*TASK OBJECTIVE*. Each entry has to be set down again with no alteration.

*RECORDED INFORMATION*.
Start of Block

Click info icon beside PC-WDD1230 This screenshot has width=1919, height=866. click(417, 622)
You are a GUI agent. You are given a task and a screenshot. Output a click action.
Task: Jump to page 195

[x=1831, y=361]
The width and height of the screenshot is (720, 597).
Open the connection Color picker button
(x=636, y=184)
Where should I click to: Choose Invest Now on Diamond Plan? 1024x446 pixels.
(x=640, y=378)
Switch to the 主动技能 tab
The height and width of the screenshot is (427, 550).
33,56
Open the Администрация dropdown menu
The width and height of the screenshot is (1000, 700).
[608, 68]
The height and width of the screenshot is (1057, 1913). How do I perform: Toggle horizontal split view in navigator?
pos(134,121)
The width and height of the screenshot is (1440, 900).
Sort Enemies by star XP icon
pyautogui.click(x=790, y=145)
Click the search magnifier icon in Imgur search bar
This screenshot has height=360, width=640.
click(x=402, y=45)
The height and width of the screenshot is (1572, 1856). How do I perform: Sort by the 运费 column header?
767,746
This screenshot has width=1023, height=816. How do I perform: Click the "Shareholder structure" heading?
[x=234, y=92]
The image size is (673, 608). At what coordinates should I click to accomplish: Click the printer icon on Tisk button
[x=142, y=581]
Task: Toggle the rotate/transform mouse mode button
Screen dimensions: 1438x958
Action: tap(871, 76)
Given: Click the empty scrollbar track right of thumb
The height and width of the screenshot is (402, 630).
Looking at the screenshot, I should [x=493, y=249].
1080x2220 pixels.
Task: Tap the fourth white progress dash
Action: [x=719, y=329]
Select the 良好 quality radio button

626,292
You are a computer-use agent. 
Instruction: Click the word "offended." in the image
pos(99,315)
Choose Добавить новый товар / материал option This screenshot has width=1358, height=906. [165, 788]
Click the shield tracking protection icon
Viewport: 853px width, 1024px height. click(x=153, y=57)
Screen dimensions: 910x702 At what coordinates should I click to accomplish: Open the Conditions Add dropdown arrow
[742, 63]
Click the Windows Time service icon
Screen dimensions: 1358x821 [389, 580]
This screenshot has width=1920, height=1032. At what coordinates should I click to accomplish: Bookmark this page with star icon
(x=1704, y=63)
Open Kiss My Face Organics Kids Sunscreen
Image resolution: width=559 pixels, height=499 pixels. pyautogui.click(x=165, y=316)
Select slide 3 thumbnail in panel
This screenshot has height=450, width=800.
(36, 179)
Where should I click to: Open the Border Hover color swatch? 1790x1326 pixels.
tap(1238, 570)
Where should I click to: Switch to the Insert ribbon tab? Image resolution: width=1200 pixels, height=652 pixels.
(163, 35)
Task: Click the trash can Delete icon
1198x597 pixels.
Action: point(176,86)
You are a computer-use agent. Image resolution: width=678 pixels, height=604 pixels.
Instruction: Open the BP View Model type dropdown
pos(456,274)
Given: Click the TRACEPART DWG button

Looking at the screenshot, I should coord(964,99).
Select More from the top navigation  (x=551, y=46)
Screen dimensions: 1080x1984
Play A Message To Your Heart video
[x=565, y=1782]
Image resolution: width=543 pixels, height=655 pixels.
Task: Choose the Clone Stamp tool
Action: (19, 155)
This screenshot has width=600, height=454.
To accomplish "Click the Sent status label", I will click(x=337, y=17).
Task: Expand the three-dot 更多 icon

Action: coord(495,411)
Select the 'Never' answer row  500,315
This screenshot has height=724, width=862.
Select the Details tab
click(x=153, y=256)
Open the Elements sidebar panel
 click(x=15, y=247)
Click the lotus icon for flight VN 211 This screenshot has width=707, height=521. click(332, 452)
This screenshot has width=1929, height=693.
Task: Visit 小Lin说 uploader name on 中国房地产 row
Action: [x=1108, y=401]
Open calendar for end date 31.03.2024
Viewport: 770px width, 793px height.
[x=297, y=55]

End of Block

*EXPECTED ANSWER*.
Click info icon beside PC-WDD1230 This screenshot has width=1919, height=866. click(417, 622)
You are a GUI agent. You are given a task and a screenshot. Output a click action.
Task: Jump to page 195

[x=1831, y=361]
The width and height of the screenshot is (720, 597).
Open the connection Color picker button
(x=636, y=184)
Where should I click to: Choose Invest Now on Diamond Plan? 1024x446 pixels.
(x=640, y=378)
Switch to the 主动技能 tab
The height and width of the screenshot is (427, 550).
33,56
Open the Администрация dropdown menu
The width and height of the screenshot is (1000, 700).
[608, 68]
The height and width of the screenshot is (1057, 1913). How do I perform: Toggle horizontal split view in navigator?
pos(134,121)
The width and height of the screenshot is (1440, 900).
Sort Enemies by star XP icon
pyautogui.click(x=790, y=145)
Click the search magnifier icon in Imgur search bar
This screenshot has height=360, width=640.
click(x=402, y=45)
The height and width of the screenshot is (1572, 1856). How do I perform: Sort by the 运费 column header?
767,746
This screenshot has width=1023, height=816. How do I perform: Click the "Shareholder structure" heading?
[x=234, y=92]
The image size is (673, 608). At what coordinates should I click to accomplish: Click the printer icon on Tisk button
[x=142, y=581]
Task: Toggle the rotate/transform mouse mode button
Screen dimensions: 1438x958
Action: tap(871, 76)
Given: Click the empty scrollbar track right of thumb
The height and width of the screenshot is (402, 630).
Looking at the screenshot, I should [x=493, y=249].
1080x2220 pixels.
Task: Tap the fourth white progress dash
Action: [x=719, y=329]
Select the 良好 quality radio button

626,292
You are a computer-use agent. 
Instruction: Click the word "offended." in the image
pos(99,315)
Choose Добавить новый товар / материал option This screenshot has width=1358, height=906. [165, 788]
Click the shield tracking protection icon
Viewport: 853px width, 1024px height. click(x=153, y=57)
Screen dimensions: 910x702 At what coordinates should I click to accomplish: Open the Conditions Add dropdown arrow
[742, 63]
Click the Windows Time service icon
Screen dimensions: 1358x821 [389, 580]
This screenshot has width=1920, height=1032. At what coordinates should I click to accomplish: Bookmark this page with star icon
(x=1704, y=63)
Open Kiss My Face Organics Kids Sunscreen
Image resolution: width=559 pixels, height=499 pixels. pyautogui.click(x=165, y=316)
Select slide 3 thumbnail in panel
This screenshot has height=450, width=800.
(36, 179)
Where should I click to: Open the Border Hover color swatch? 1790x1326 pixels.
tap(1238, 570)
Where should I click to: Switch to the Insert ribbon tab? Image resolution: width=1200 pixels, height=652 pixels.
(163, 35)
Task: Click the trash can Delete icon
1198x597 pixels.
Action: point(176,86)
You are a computer-use agent. Image resolution: width=678 pixels, height=604 pixels.
Instruction: Open the BP View Model type dropdown
pos(456,274)
Given: Click the TRACEPART DWG button

Looking at the screenshot, I should coord(964,99).
Select More from the top navigation  (x=551, y=46)
Screen dimensions: 1080x1984
Play A Message To Your Heart video
[x=565, y=1782]
Image resolution: width=543 pixels, height=655 pixels.
Task: Choose the Clone Stamp tool
Action: (19, 155)
This screenshot has width=600, height=454.
To accomplish "Click the Sent status label", I will click(x=337, y=17).
Task: Expand the three-dot 更多 icon

Action: coord(495,411)
Select the 'Never' answer row  500,315
This screenshot has height=724, width=862.
Select the Details tab
click(x=153, y=256)
Open the Elements sidebar panel
 click(x=15, y=247)
Click the lotus icon for flight VN 211 This screenshot has width=707, height=521. click(332, 452)
This screenshot has width=1929, height=693.
Task: Visit 小Lin说 uploader name on 中国房地产 row
Action: [x=1108, y=401]
Open calendar for end date 31.03.2024
Viewport: 770px width, 793px height.
[x=297, y=55]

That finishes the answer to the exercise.